The objects, which were the earliest remains of human ancestors to depart from Earth, included a 2 million-year-old Australopithecus sediba collarbone and a 250,000-year-old Homo naledi thumb bone. They were transported on a flight on September 8th, reaching an altitude of 88km above Earth’s surface, by Tim Nash, a billionaire from South Africa. Nash expressed his humility and honor in representing both South Africa and all of humanity while carrying these valuable representations of our shared ancestors.
The fossils come from species that were first found by teams led by Berger in an area near Johannesburg that is now known as the Cradle of Humankind. Australopithecus sediba was discovered there in 2008 and Homo naledi in 2013. Berger also helped in the selection of the two pieces that were carried by Nash.
Unfortunately, in accordance with the scientific guidelines of South Africa and other nations, fossils are only permitted to be transported for scientific reasons and must be properly packaged. It has been revealed that the two bones were stored in a tube that Nash carried in his pocket while floating inside the Virgin Galactic spaceship.
“They transported these valuable specimens to space, where they were at risk of being destroyed,” stated Collard. “It was highly irresponsible and solely for the purpose of showmanship. Berger has a history of such actions.”
“The concerning aspect of this situation is that the authorities permitted it to occur. They did not consult with others in the same field to gauge their potential reactions, and that is the most concerning aspect of this matter. While individuals may make mistakes, there should be a system in place to prevent such occurrences. It is imperative that this be rectified with urgency.”

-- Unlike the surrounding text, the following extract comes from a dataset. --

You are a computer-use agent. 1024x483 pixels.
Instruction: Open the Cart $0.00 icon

Berger stated that sending the fossils into space was a deliberate choice made after thorough evaluation and extensive conversations with governing bodies and regulatory agencies. He reassured that all required authorizations and licenses were obtained and precautions were taken to guarantee the safety of the fossils.
Professor Andy Herries, an expert in human origins from La Trobe University in Melbourne, expressed disagreement. He stated to the Observer that this occurrence should concern those who are anxious about the blending of authentic science and the exploitation of valuable fossils for the sake of entertainment and promotion.

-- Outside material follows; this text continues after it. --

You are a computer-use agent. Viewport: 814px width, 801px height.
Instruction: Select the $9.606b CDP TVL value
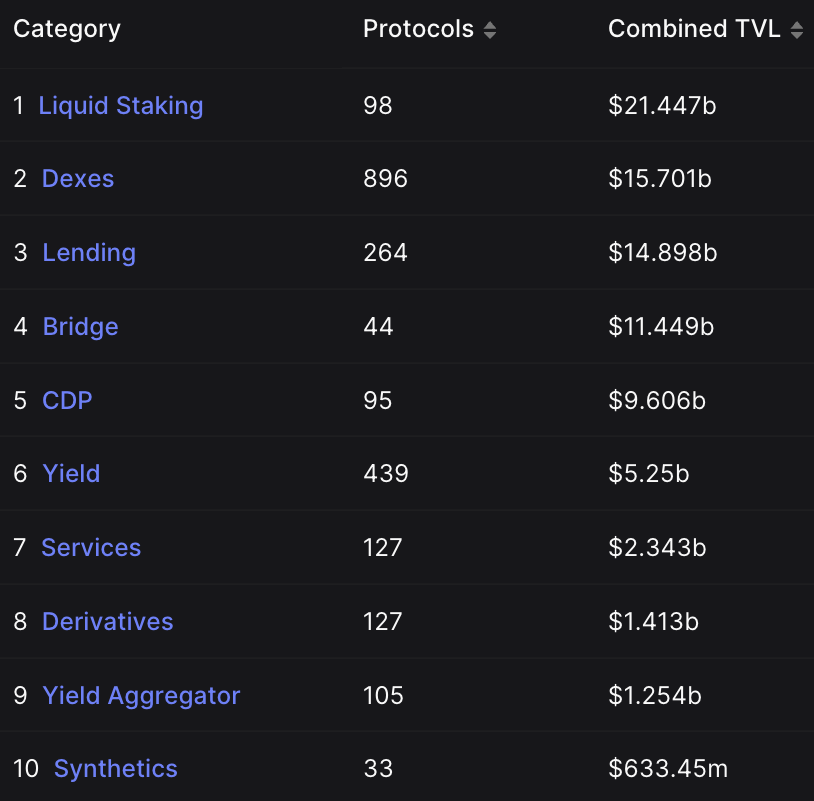click(x=657, y=400)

According to Herries, he was particularly worried because a fossil known as the collarbone of Australopithecus sediba was a type specimen. A type specimen serves as a standard for comparison with other fossil pieces, and its absence would have been extremely concerning, he explained.
Stringer supported this idea. The sediba fossil held great significance as it was the initial bone found from this species and was designated as part of the type skeleton, which serves as the scientific benchmark for identifying the species. However, during the flight, it remained in billionaire Tim Nash’s pocket. If any major issues had occurred, it likely would have been permanently lost to science.

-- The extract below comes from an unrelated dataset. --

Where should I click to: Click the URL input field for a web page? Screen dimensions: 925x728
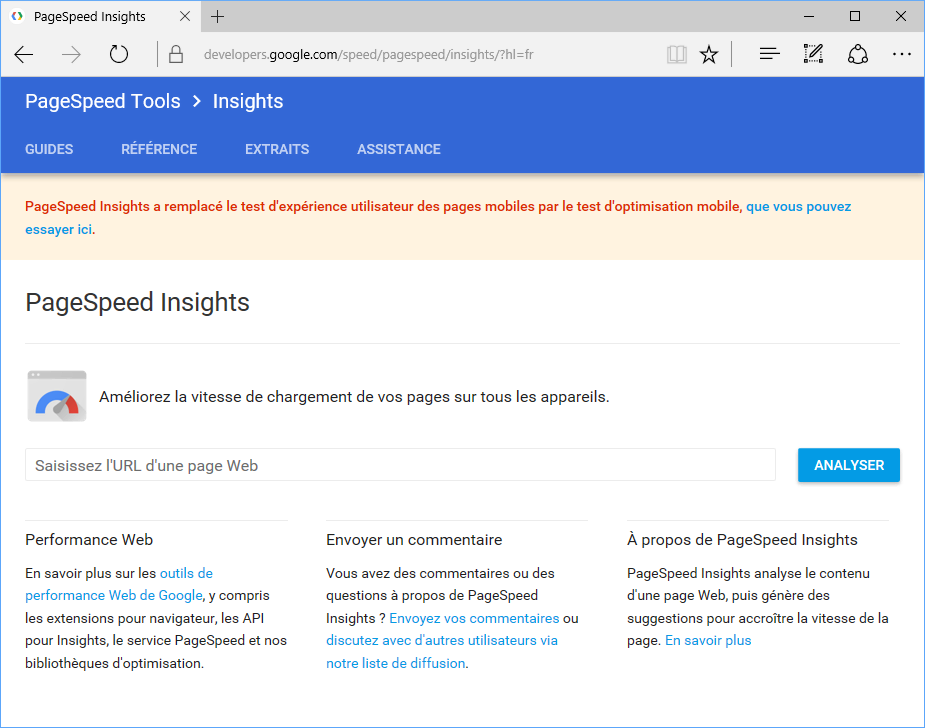tap(400, 465)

According to Stringer, Berger should be highly praised for the significant role he played in uncovering Australopithecus sediba and Homo naledi. However, he expressed concern about the risky decision to send fossils of these species to outer space.
According to Berger, he has taken note of the concerns expressed by the scientific community regarding the use of fossils and heritage artifacts for public engagement in science. He believes there is a need for renewed discussion and consideration of the processes and permissions involved. Despite this, he also acknowledges that scientists are most effective when they challenge each other to continuously learn and reflect. He remains dedicated to ongoing dialogue.
Berger has a history of stirring up controversy. Recently, he made the bold statement that discoveries in South Africa’s Rising Star cave system indicate that Homo naledi exhibited advanced behavior nearly 250,000 years before humans started creating burial sites and art, despite having brain sizes comparable to chimpanzees.
Later, other reviewers criticized these statements as “unwise and insufficient”, while some rejected them as primarily based on assumptions instead of evidence. One reviewer even stated that the evidence presented was not convincing.